Coming Dodd-Frank Bank-Affiliate Transaction Rules May Have Profound Impact on the Business of Banking

October 8, 2013

Practical Law company logoMuch focus in the banking industry has been paid on the Basel III rules, recently finalized in the US, and the Volcker Rule, which is expected to be implemented by regulators by the end of this year. However, another potentially equally important change is also expected to occur in 2013, one that will further result in the strengthened ring-fencing of US banks from their non-bank operations, and potentially have a profound effect on the business of banking. These are the changes to the affiliate transactions restrictions applicable to banks, introduced under Dodd-Frank but not yet implemented by federal agency rulemaking.

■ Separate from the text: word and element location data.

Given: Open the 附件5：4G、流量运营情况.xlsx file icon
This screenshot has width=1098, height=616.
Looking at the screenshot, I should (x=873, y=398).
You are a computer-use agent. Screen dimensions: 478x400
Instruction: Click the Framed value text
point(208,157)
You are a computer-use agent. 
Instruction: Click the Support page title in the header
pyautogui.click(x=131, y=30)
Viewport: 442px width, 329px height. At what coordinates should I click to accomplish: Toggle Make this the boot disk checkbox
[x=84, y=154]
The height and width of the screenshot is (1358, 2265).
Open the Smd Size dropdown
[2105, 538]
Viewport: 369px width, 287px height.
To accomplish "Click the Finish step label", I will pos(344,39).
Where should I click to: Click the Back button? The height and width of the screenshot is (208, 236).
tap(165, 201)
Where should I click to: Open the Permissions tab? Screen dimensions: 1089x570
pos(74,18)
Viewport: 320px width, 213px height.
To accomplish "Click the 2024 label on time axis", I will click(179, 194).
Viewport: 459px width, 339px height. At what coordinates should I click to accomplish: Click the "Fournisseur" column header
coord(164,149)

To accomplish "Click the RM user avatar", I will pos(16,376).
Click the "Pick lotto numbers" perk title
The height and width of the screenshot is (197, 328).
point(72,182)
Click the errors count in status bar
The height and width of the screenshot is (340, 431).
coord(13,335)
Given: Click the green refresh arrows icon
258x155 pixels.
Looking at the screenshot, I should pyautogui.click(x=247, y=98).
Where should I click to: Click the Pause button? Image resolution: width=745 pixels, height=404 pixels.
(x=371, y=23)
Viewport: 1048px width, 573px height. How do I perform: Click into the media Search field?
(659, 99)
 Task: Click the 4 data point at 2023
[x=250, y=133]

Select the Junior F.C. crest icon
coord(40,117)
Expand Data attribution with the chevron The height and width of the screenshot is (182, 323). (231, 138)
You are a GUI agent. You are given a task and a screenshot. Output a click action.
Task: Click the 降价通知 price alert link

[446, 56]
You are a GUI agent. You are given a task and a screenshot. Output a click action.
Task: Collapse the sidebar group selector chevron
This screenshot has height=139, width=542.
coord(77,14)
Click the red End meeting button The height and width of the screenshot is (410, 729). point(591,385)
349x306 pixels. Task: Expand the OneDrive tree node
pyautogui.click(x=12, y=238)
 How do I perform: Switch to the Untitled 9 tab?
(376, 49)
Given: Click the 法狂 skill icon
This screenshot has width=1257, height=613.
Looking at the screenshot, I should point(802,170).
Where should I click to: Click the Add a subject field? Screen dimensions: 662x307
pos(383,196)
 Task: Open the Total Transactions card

Depending on how the rules are implemented, the changes may further limit banks to traditional lending activities, and restrict their ability to engage in the type of full-service financial activities they have traditionally conducted with their non-bank affiliates. They will also require banks to have enhanced compliance programs in place, as well as increase transparency in how they manage their legal entities and intercompany transactions.

The changes, introduced under Section 608 and 609 of the Dodd-Frank Act, strengthen the affiliate-transaction restrictions under Sections 23A and 23B of the Federal Reserve Act and the Federal Reserve Board’s (FRB) Regulation W. They include:

  • Broadening the range of bank affiliates covered by the restrictions to include investment funds to which a bank or an affiliate is an investment advisor. Banking organizations will need to review their advisory relationships with funds to determine if any new funds are covered under the expanded definition of affiliate. Banks must make sure that their relationships with these funds comply with the affiliate transaction restrictions.
  • Requiring banks to treat repurchase agreement transactions as extensions of credit for Section 23A purposes. As a result of this change repurchase agreement transactions with affiliates will become subject to the collateral requirements for credit transactions.
  • Expanding the statutory definition of covered affiliate transactions to include: securities borrowing and lending transactions with an affiliate to the extent the transaction creates credit exposure of the bank or a subsidiary of the bank to the affiliate; and credit exposures to an affiliate arising out of derivative transactions.
  • Imposing new collateral requirements on affiliate transactions.
  • Changing how financial subsidiaries of banks are treated for affiliate transaction restriction purposes.
  • Limiting the FRB’s authority, and giving the FDIC veto power, to issue exemptions to banks from the affiliate transaction requirements. During the financial crisis, the FRB granted numerous affiliate-transaction restriction exemptions to banks in order to allow them to continue to provide liquidity and funding to non-bank affiliates.

Although the rules are expected to be implemented later this year, industry reports indicate that agency supervisory staff are already beginning to apply many aspects of the heightened standards.   Counsel to banks would be well advised to keep abreast of these developments and prepare for their banks for the coming changes.